Loess decomposition is intended to smooth the series by applying averages to the data so that it collapses into components, e.g. the trend or seasonal, that are interesting for the analysis of the data. But this methology is not intended to do a formal test for the presence of seasonality.

Despite in your example stl returns a smoothed pattern of seasonal periodicity, this pattern is not relevant to explain the dynamics of the series. In order to see it, compare the variance of each componente with respect to the variance of the original series.

set.seed(123)
x <- ts(rnorm(144, sd=1), frequency=12)
a <- stl(x, s.window="periodic")
apply(a$time.series, 2, var) / var(x)
#   seasonal      trend  remainder 
# 0.07080362 0.07487838 0.81647852 

We can see that it is the remaider what explains most of the variance in the data (as we could expect for a white noise process).
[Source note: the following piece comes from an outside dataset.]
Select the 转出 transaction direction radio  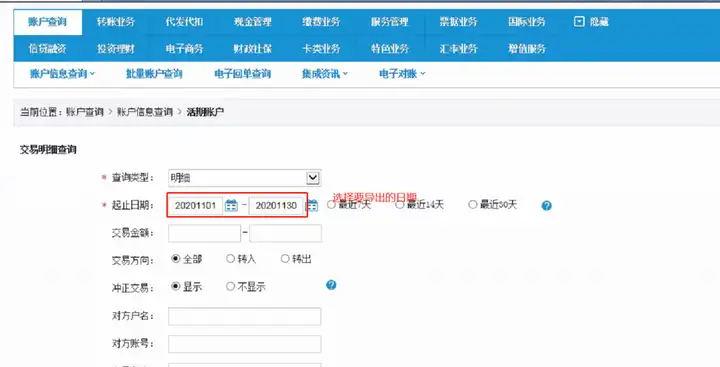(285, 259)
If we take a series with seasonality, the variance of the seasonal component relative to the variance of the series is much relevant (although we don't have a straightforward way to test it since Loess is a not parametric).
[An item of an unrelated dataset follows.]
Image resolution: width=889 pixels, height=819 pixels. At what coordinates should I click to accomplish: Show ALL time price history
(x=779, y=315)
y <- diff(log(AirPassengers))
b <- stl(y, s.window="periodic")
apply(b$time.series, 2, var) / var(y)
#    seasonal       trend   remainder 
# 0.875463620 0.001959407 0.117832537 

The relative variances indicate that seasonality is the main component explaining the dynamics of the series.


A careless look at the plot from stl can be deceptive. The nice pattern returned by stl may make us think that a relevant seasonal pattern can be identified in the data, but a closer look may reveal that it's no actually the case. If the purpose is to decide on the presence of seasonality, Loess decomposition can be useful as a preliminary view but it should be complemented by other tools.